After Blumkin met with Radek in Moscow, Mikhail Trilisser, head of the OGPU Foreign Section, ordered an attractive agent, Lisa Gorskaya (also known as Elizabeth Zubilin) to "abandon bourgeois prejudice" and to seduce Blumkin. The couple carried on an affair lasting several weeks, and Gorskaya revealed their pillow talk to Trilisser. When agents sent to arrest Blumkin arrived at his apartment, he was getting into a car with Gorskaya. A chase ensued, and shots were fired. Blumkin stopped the car, turned to Gorskaya and said, "Lisa, you have betrayed me!"

After his arrest, Blumkin was brought before an OGPU tribunal consisting of Yagoda, Menzhinsky, and Trilisser. The defector Georges Agabekov claimed: "Yagoda pronounced for the death penalty. Trilliser was against it. Menzhinsky was undecided". The matter was referred to the Politburo in which Stalin ended the deadlock by declaring himself for the death penalty.

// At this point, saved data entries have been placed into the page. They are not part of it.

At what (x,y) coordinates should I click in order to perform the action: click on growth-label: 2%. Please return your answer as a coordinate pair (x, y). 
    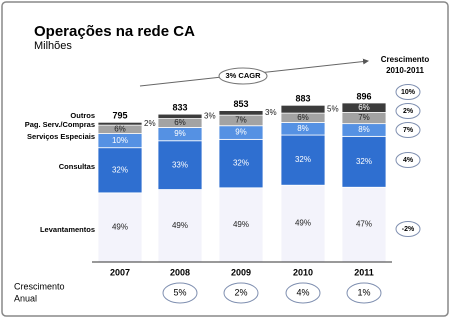
    Looking at the image, I should click on (408, 112).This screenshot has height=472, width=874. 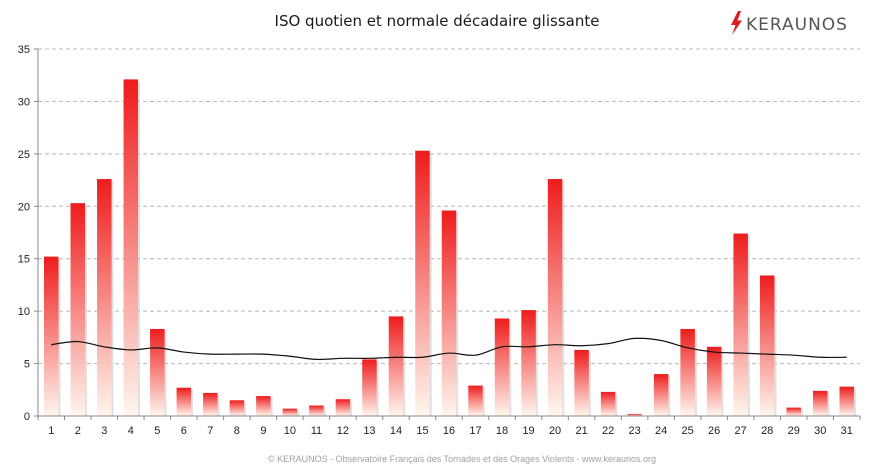 I want to click on x-tick-label: 27, so click(x=741, y=431).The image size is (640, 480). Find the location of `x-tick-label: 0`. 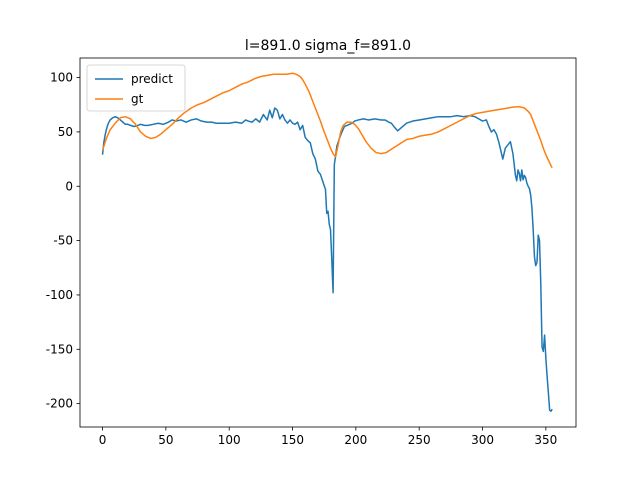

x-tick-label: 0 is located at coordinates (103, 440).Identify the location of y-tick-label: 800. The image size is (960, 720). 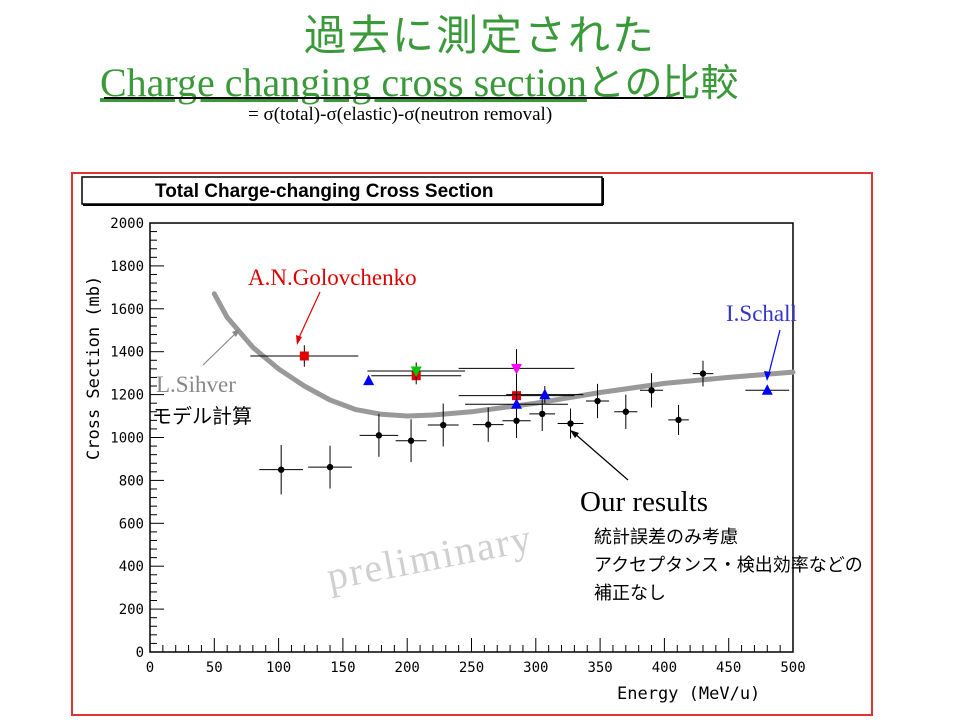
(132, 481).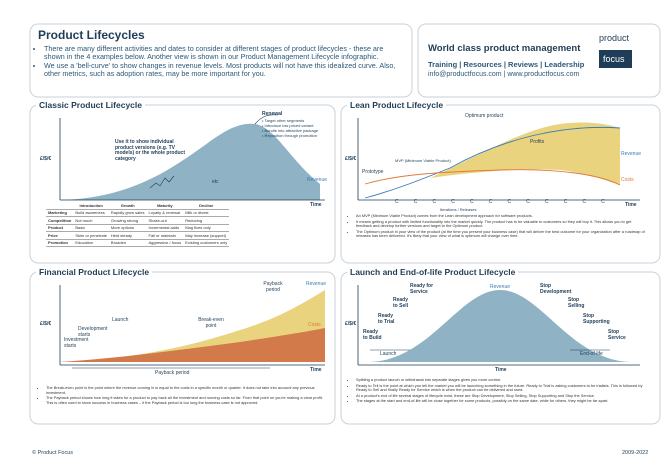 This screenshot has width=670, height=462. Describe the element at coordinates (165, 243) in the screenshot. I see `table-cell: Aggressive / focus` at that location.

In his Memoirs of a Revolutionary (1941), Victor Serge related that Blumkin was given a two-week reprieve so that he could write his autobiography. That manuscript, if indeed it ever existed, remains undiscovered. Alexander Orlov wrote that Blumkin stood before a firing squad and shouted, "Long live Trotsky!" The Russian government has never rehabilitated Blumkin.